The inmates in Deer Lodge agree with the former justice. Both Quigg and Loween fit the image of the self-educated prisoner. Their cells are filled with books and briefs, but their knowledge about the disease, its treatment and the legal system has yet to garner results. Trieweiler believes much of the problem stems from the fact that the issue revolves around prisoners. In his estimate, the state and the majority of the court believe that the incarcerated are “bad people” and need to learn to live with the illness.
So far, Quigg’s case has had only a preliminary pre-trial conference, but he is confident. Based on the 8th amendment—which includes the cruel and unusual punishment clause—Quigg hopes that he and the 30 other plaintiffs will succeed where Brown’s Supreme Court case failed.
On May 19, 2003, Schatz died. Many Deer Lodge inmates took it hard. They blamed the prison, saying Schatz needed treatment he didn’t get.
“Everyone thinks that if there isn’t any treatment, people are just going to keep keeling over,” says Quigg.
Rantz knows the inmates think that Schatz died from hepatitis, but she says that wasn’t the case.
No autopsy was done on Schatz, but Rantz says that he was sick from a life lived in poor health.
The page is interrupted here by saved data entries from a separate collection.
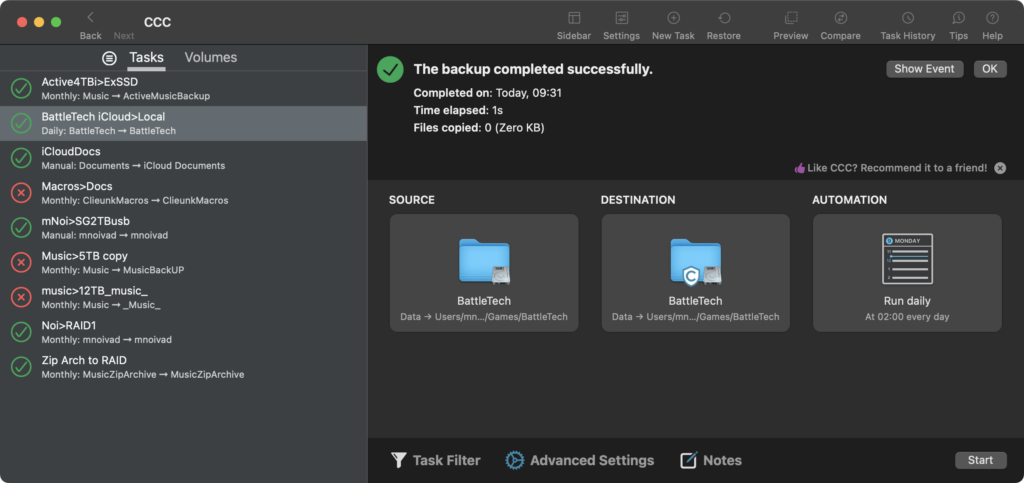Create a New Task from toolbar
The height and width of the screenshot is (483, 1024).
pos(673,19)
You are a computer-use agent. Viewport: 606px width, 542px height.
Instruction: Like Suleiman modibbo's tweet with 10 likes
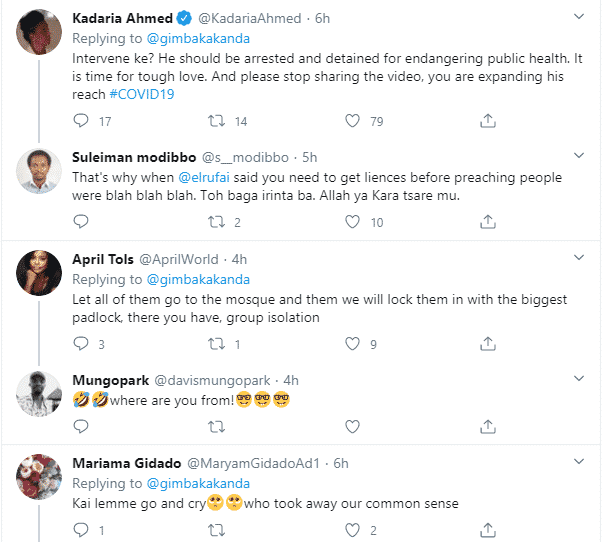[352, 222]
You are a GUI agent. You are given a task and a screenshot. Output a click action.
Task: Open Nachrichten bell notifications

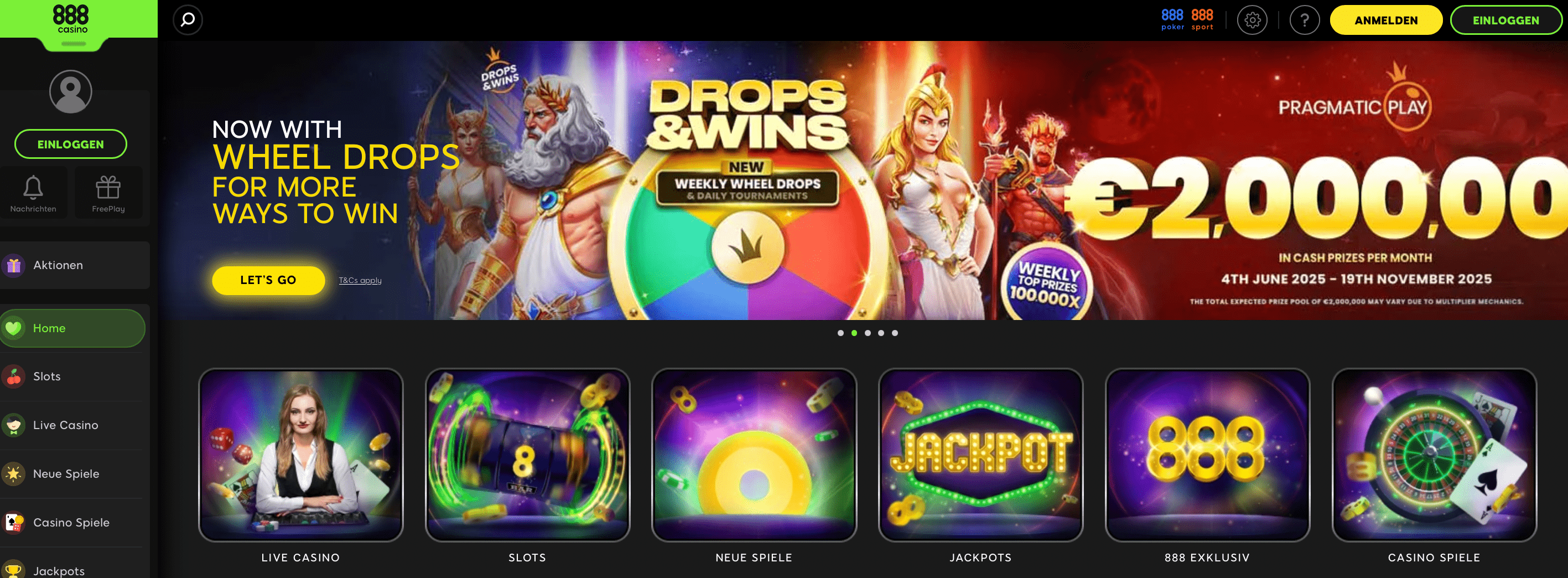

Hepatitis may have complicated that, but his death was ruled the result of natural causes, she says.
In the absence of any treatment, some inmates have tried to mitigate the progression of the illness. Quigg says that he and others with hepatitis C have researched special diets they hope may slow damage to the liver.
“There are certain foods you’re supposed to avoid, and certain skin lotions with chemicals that you should avoid,” he says. “The prison never even tells you anything about what you should avoid. They’ve just got their heads in the sand and won’t address the issues.”
Quigg and others have requested special diets, but have had their requests denied. Rantz says that the Department doesn’t offer special diets because they don’t make a difference. Rantz says that this is just another example of the confusion over the illness pervading the prison population.
“These guys all have a lot of beliefs about what will help, but the thing that helps you when you have hepatitis C is not drinking, not getting HIV and living a good healthy life,” she says. “A lot of them think that they need milkweed thistle and things like that, but there is no evidence that any of that stuff helps.”
To many inmates, Rantz is the villain in all of this. She’s seen as the one withholding treatment and letting prisoners get sicker and sicker. But Rantz says that not many in the prison, or even on the outside, understand the issue. Prisoners, she says, don’t know how hepatitis C spreads, how it affects the liver or how it is best treated, and even the medical community fails to present a consensus.
“It’s a really complicated thing, and it’s very difficult to explain to somebody who just discovers that they have hepatitis why we aren’t just giving them penicillin and curing them,” she says. “If you have pneumonia, you’re sick and you go to the doctor and the doctor gives you some antibiotics and maybe some other things, and two weeks later you’re well. The pneumonia’s gone and you feel good. In the case of hepatitis C, you give the so-called treatment to people who don’t feel bad, you give it to them for a year and it makes them feel terrible. Your life is really limited while you’re being treated.”
But Loween and Quigg are already living limited lives, compelled by the constraints of prison life and the medical uncertainty of the status quo. Come October, several Deer Lodge inmates are likely to begin treatment for their disease, but neither Loween nor Quigg will be among them. Until something gives—Quigg’s lawsuit, Loween’s request for a medical parole—both men will just have to try to live with the uncertainty.
“I just want to know if I have the disease,” says Loween. “Sometimes I think maybe I don’t have it and that would be really cool. I don’t want to have it, but I want to know.”